Parrises Squares is a team sport played on a large, raised, padded playing field, with a 13-step pyramid in the center, and two ramped "end zones" on both ends. Two eight-square defense grids reside at the bottom of each side of the pyramid, separating the pyramid from the end zones. A round vertical hoop extends above each end zone, and teams score points by throwing or placing a handball through the opposing team's hoop.

There are two teams in Parrises Squares, with four players on each team. Each team wears a game uniform featuring a different color. Colors vary according to team preference, however, both teams must wear a contrasting color while in play.

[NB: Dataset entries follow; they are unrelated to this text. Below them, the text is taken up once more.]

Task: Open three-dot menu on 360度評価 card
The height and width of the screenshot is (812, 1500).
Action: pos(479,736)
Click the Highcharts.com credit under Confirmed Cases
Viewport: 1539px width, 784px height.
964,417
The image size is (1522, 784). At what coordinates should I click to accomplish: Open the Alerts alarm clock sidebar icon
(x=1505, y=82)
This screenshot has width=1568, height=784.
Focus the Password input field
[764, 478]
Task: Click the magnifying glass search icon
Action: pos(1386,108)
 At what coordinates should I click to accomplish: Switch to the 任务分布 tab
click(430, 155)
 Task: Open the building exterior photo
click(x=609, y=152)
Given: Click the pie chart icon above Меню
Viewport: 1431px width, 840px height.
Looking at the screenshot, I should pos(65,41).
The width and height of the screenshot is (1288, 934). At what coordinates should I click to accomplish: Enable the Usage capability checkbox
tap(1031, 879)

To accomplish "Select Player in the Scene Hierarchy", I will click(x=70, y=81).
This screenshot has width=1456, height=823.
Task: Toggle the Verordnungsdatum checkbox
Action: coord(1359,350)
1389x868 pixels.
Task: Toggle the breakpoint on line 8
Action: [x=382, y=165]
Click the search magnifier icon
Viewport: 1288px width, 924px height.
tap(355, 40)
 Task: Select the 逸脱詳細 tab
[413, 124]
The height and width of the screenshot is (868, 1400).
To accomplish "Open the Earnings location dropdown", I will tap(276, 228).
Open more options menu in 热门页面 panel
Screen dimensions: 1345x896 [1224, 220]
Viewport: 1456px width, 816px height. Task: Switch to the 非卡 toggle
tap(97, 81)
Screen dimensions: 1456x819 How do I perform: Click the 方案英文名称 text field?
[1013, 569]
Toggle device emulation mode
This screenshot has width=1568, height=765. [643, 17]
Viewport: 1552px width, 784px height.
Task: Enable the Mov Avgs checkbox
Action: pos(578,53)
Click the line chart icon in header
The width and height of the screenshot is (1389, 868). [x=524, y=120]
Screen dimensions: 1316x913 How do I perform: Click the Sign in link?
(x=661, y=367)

One player on each team is known as the Keeper. He or she defends his/her goal hoop, and must keep the opposing team from putting the ball through that hoop. The Keeper must remain in either the last row of squares on the defense grid, or within the ramped end zone. He/she cannot participate in the offensive strategies taking place in other areas of the playing field. The Keeper is equipped with a padded ion mallet designed to extend his/her reach in the case of thrown balls, or to help fight off opponents that enter his/her defensive area.

The other three players play offense and defense as required. Their task is to keep the opposing team from capturing the ball and crossing the pyramid to score, while simultaneously capturing and passing the ball themselves, and attempting to cross the pyramid to score for their team.

Players score for their team by doing one of two things: they can throw the ball, from anywhere on the field, so that it goes through their goal hoop, or they can fight their way past the opposing Keeper, and place the ball place directly through the hoop. Balls thrown from the top of the pyramid, that go through the goal hoop ("zingers"), score five points. Balls thrown from anywhere else on the field ("zips") score two points. Balls placed directly through the hoop in the end zone ("goal drops") score ten points.

If a ball goes out of play, a replacement is tossed in from the sidelines. The new ball enters play at the same place it left the field, and any player may recover it to continue the game.

In addition to the 12-step pyramid, there is a wall on the non-field sides of the pyramid so that players are forced to go up and over the pyramid. A padded "pit" exists outside both sides of the playing field to minimize injury from players falling off the pyramid. If a player falls into the pit, they must re-enter the playing field by way of the access ramps on their side of the pyramid. Game play continues while a player is returning to the field, so their absence can be a strategic advantage to the opposing team.

Only one offensive player may enter the opponent's defended end zone at any given time. If they leave the end zone, another teammate may jump down onto the zone and attempt to score through that hoop. Only the Keeper may defend within the end zone.

A standard game of Parrises Squares consists of four quarters of fifteen minutes each, with breaks of five minutes in between each quarter. Substitute players may be swapped into play during any of those five minute quarter breaks. If a player is injured and unable to finish the match, a substitute may enter the game. If there are no substitute players on a team, that team must continue the game with with one less player on the field.

The team that scores the most points by the end of the fourth quarter wins. If games are tied after four quarters, successive 15-minute quarters are added until one team finishes with more points.